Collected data
________
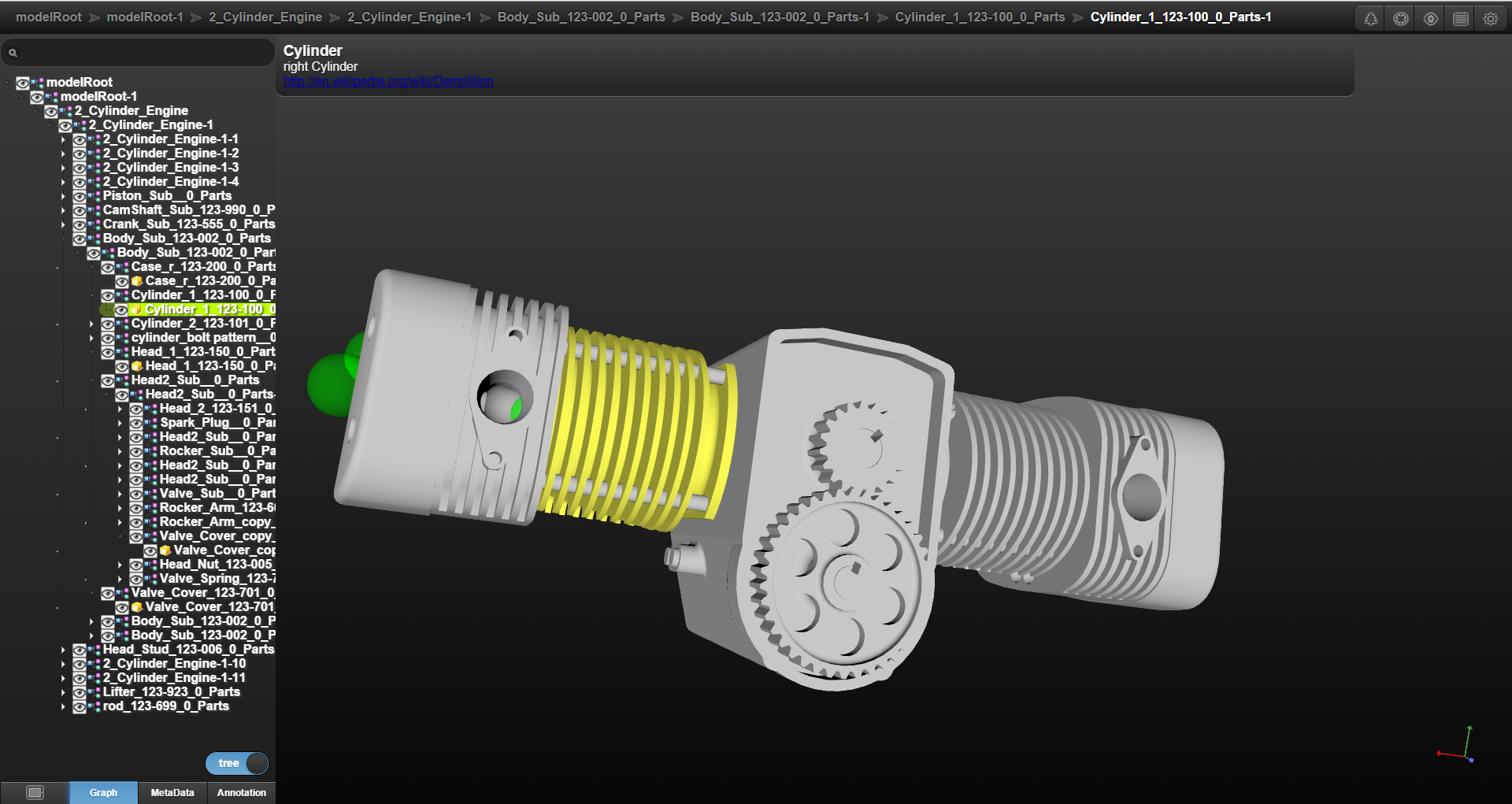Screen dimensions: 1512x804
Task: Click the circular target icon in top toolbar
Action: click(1401, 19)
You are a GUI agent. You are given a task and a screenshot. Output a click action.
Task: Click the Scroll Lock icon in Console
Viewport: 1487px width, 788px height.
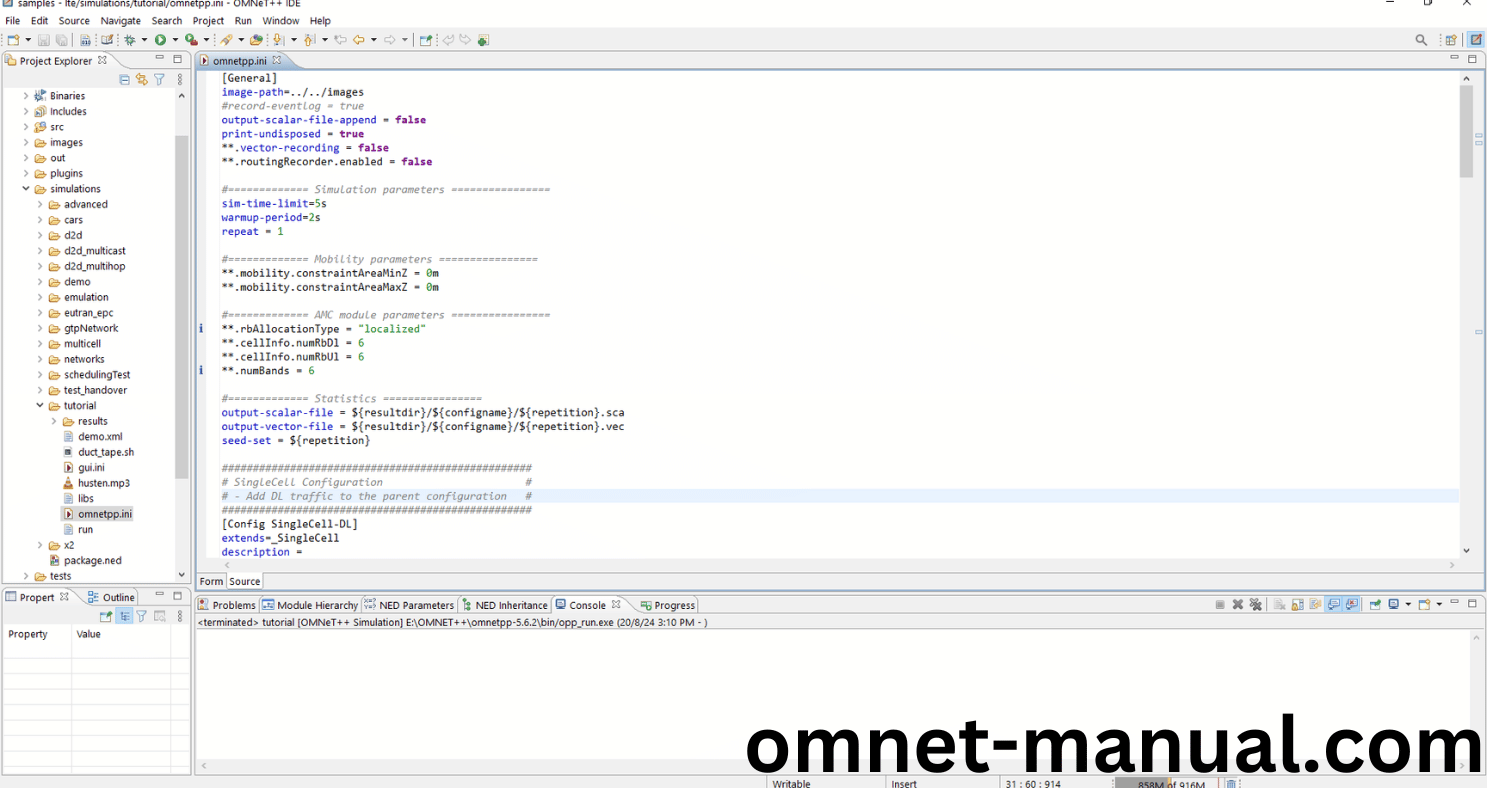click(x=1297, y=605)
________
## [PROBLEM]
Your answer must be an exact copy of the lines above, from the line that contains "You are a GUI" through the final line, with no pictures in it.

## [RESPONSE TO THE TASK]
You are a GUI agent. You are given a task and a screenshot. Output a click action.
Task: Click the Scroll Lock icon in Console
Viewport: 1487px width, 788px height.
click(x=1297, y=605)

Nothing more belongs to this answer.